The very first episode of Queer as Folk aired on Channel 4 15 years ago today (February 23).
Created by Russell T Davies, the ground-breaking series followed the lives of three gay men living in and around Canal Street and Manchester’s gay village.
Aidan Gillen played Stuart, a successful and sexually confident PR executive, while Craig Kelly co-starred as his best friend Vince, a supermarket manager whose romantic hang-ups were rather less well-hidden.
Rounding off the trio was Charlie Hunnam as Nathan, a 15-year-old getting to grips with his sexuality who is picked up by Stuart in the first episode.

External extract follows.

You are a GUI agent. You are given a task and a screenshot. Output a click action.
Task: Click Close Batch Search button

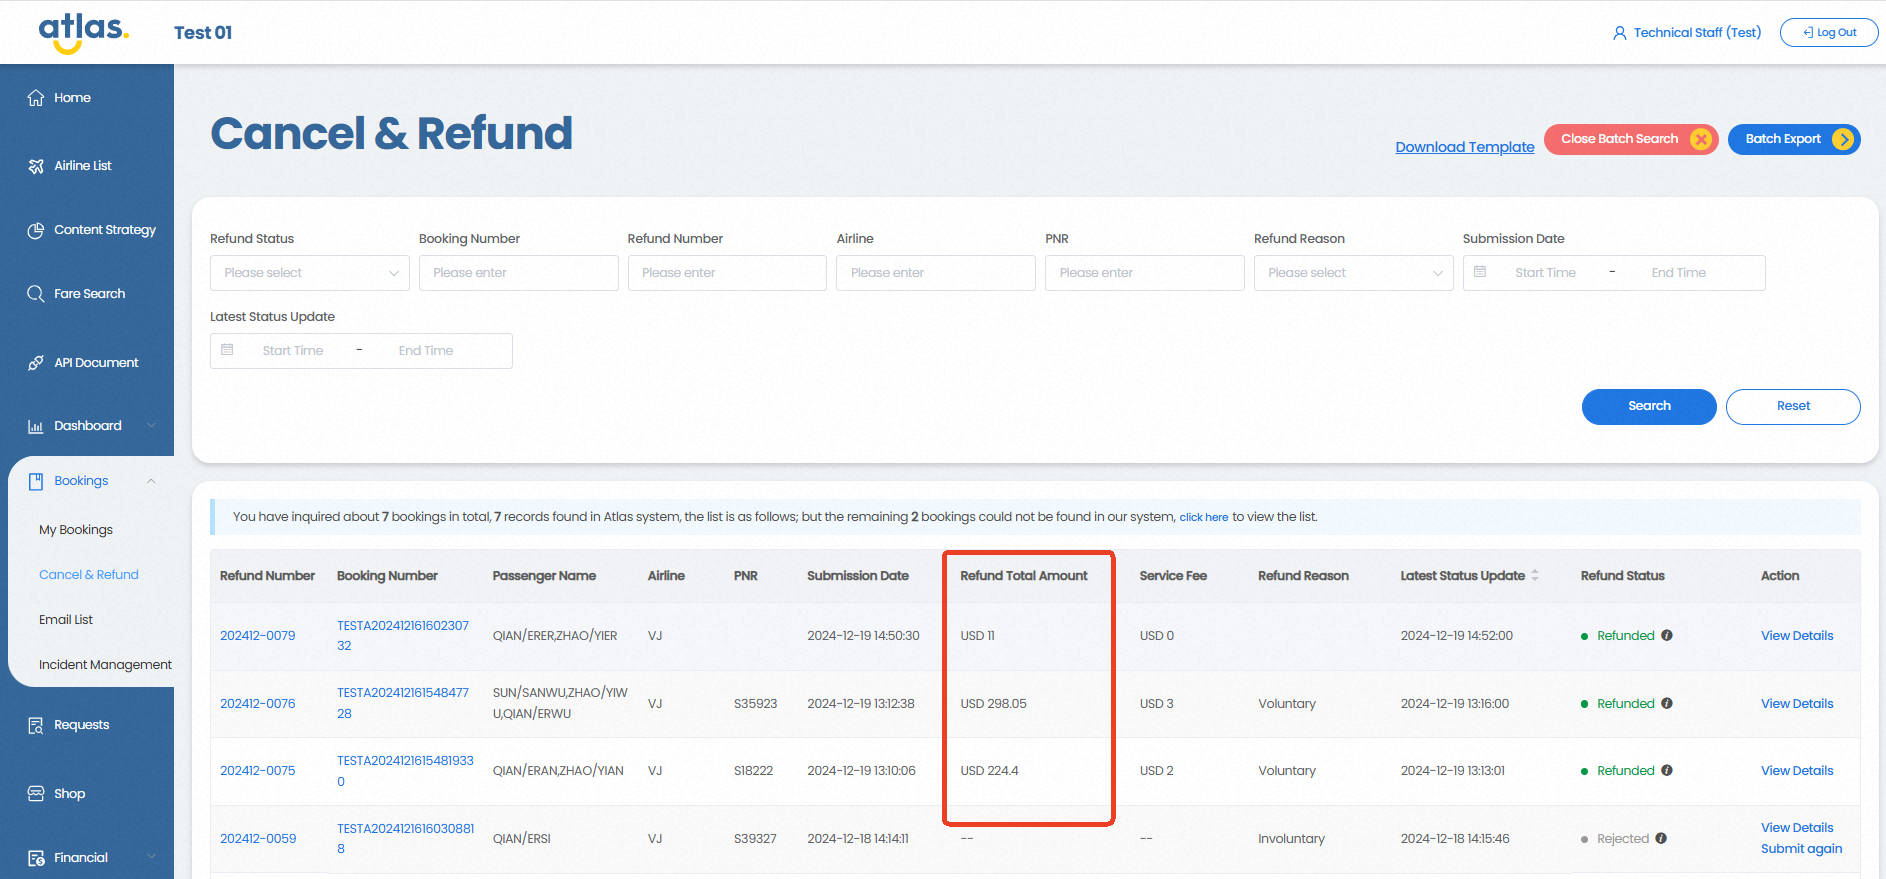click(x=1630, y=139)
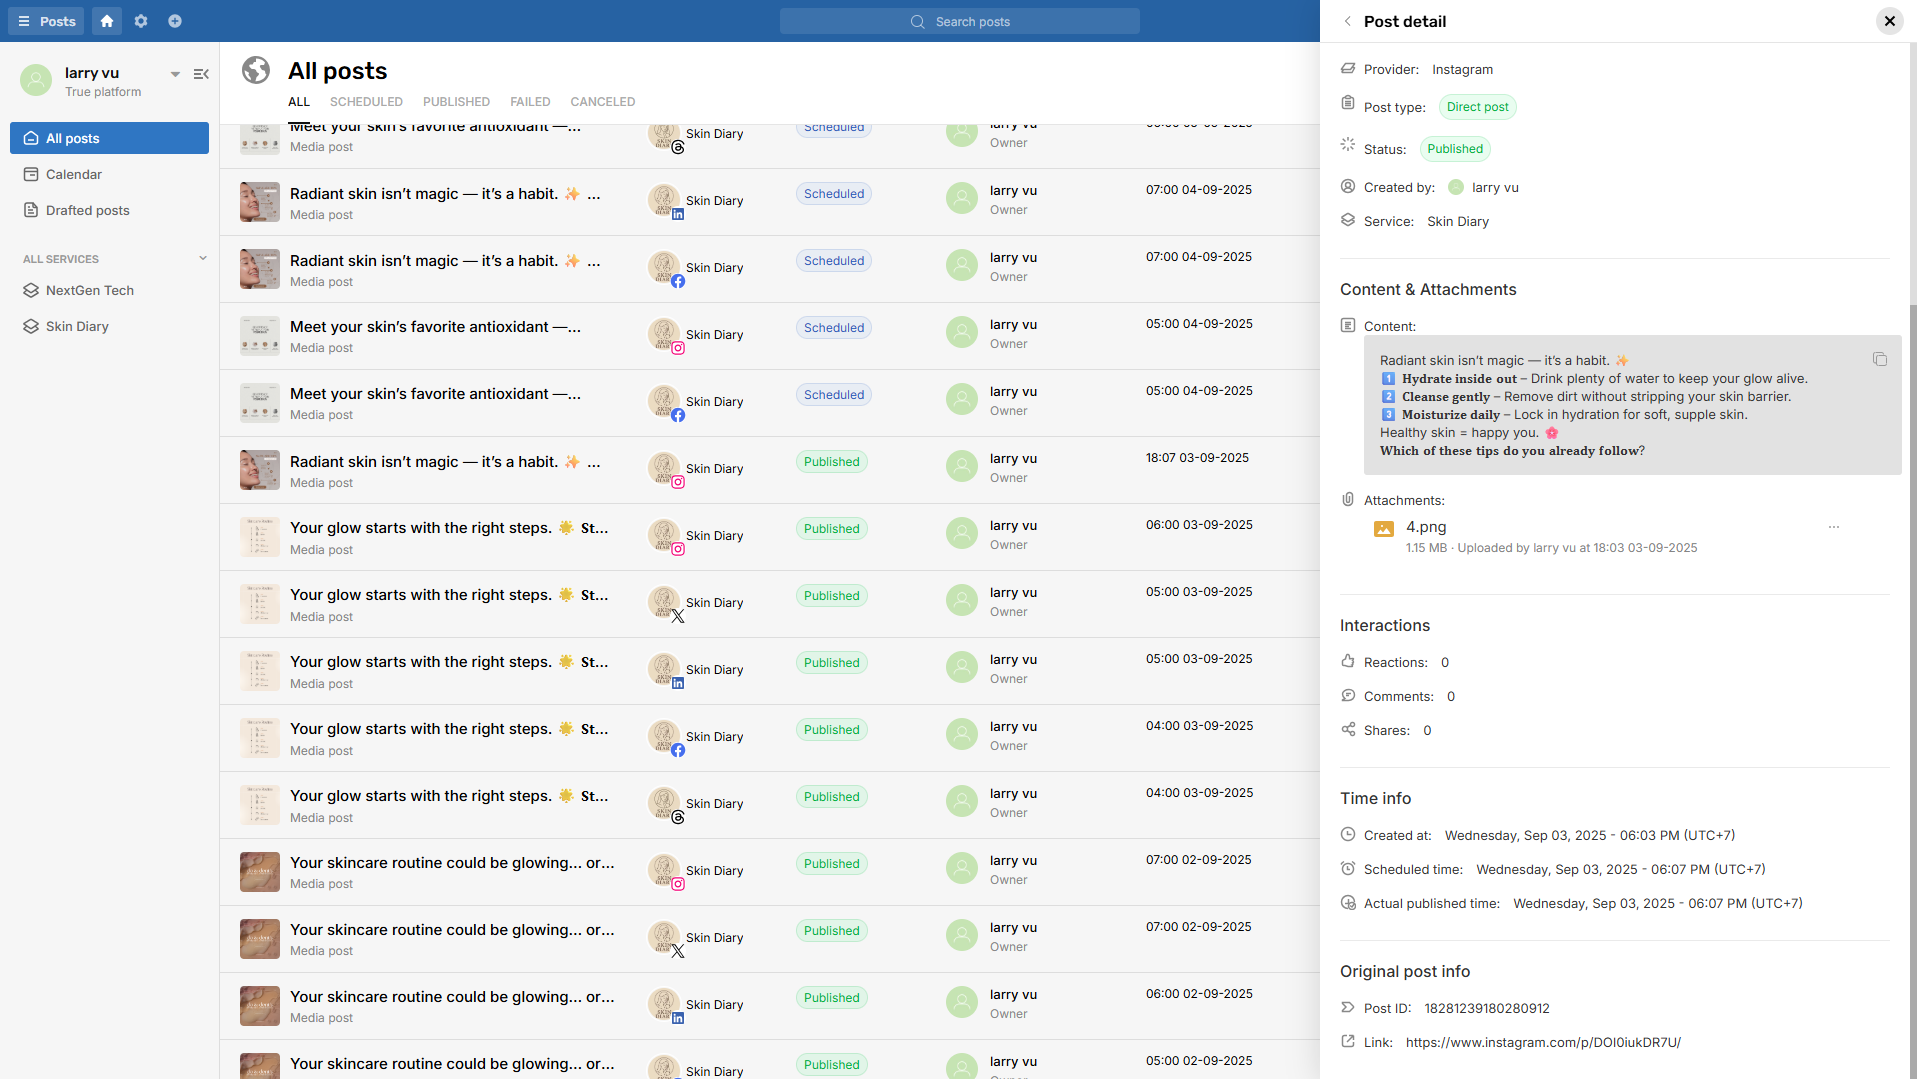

Their subsequent gay sex scene, explicit for the time and still steamy now, would prompt 136 complaints to Ofcom and has gone down in TV legend.
Perhaps adding to the controversy, Channel 4 aired the opening episode of Queer As Folk on the day the House of Lords was discussing the Sexual Offences Bill 1999 – a piece of legislation which would eventually reduce the age of consent for gay couples to 16.
The show originally ran for eight episodes between February and April 1999, before returning for a two-part second series in February 2000. Other actors who appeared in the series included future Coronation Street star Antony Cotton, who played the extravagant Alexander, and Denise Black, who provided comic relief as Vince’s mother Hazel.
The show spawned a US remake set in Pittsburgh, which initially followed the plotlines of the British original before devising its own story arcs, including ones touching on HIV and gay marriage, over its five-season run.
Russell T Davies would go on to spearhead the 2005 revival of Doctor Who, serving as the sci-fi series’ executive producer until 2010. He is currently working on two new series for Channel 4 examining “the passions and pitfalls of 21st century gay life”.
Channel 4 drama Cucumber will follow 46-year-old Henry and his boyfriend as they deal with the aftermath of a disastrous date night, while the E4 sister series Banana will track the lives of Cucumber‘s younger characters in more detail.
When the shows were announced last November, Davies insisted he is “not reviving Queer as Folk, much as I loved it”.